Task brief: Every line from the one with "Task: Click the blue 134.7B axis label" through the end of the entries below should be written out exactly; the pictures should not.

START Extracted data

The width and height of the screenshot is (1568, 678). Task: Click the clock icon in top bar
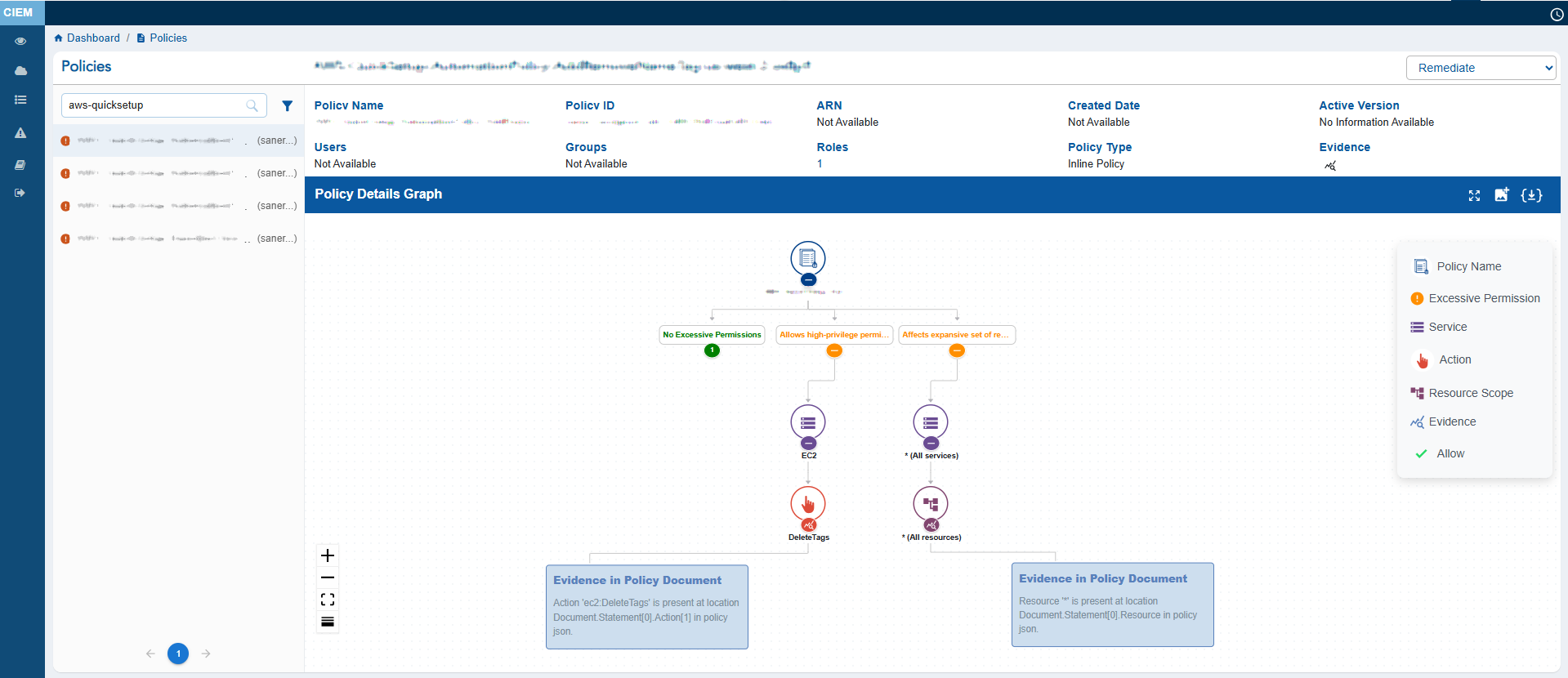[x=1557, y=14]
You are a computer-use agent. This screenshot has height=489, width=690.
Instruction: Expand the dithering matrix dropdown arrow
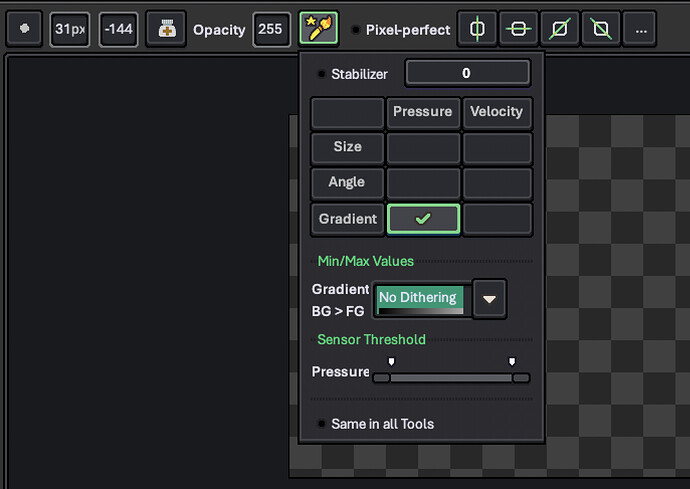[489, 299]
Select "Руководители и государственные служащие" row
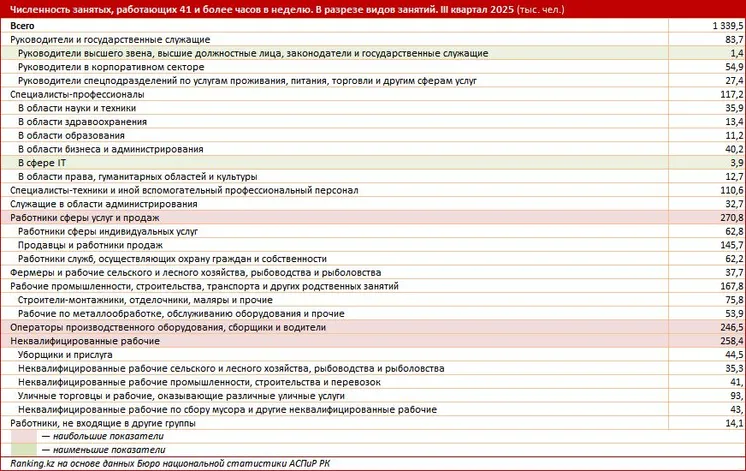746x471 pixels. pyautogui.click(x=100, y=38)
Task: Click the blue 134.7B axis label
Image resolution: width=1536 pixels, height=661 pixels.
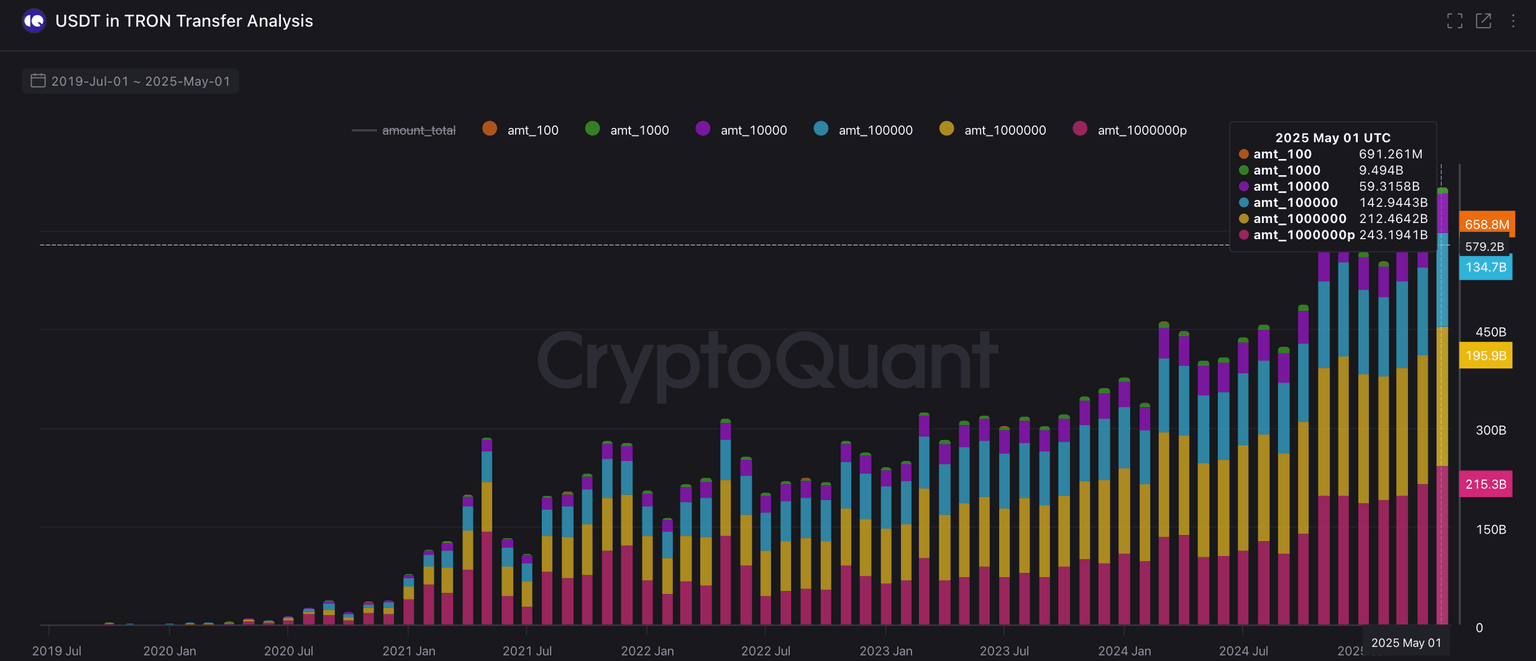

END Extracted data

Solution to the exercise:
Task: Click the blue 134.7B axis label
Image resolution: width=1536 pixels, height=661 pixels.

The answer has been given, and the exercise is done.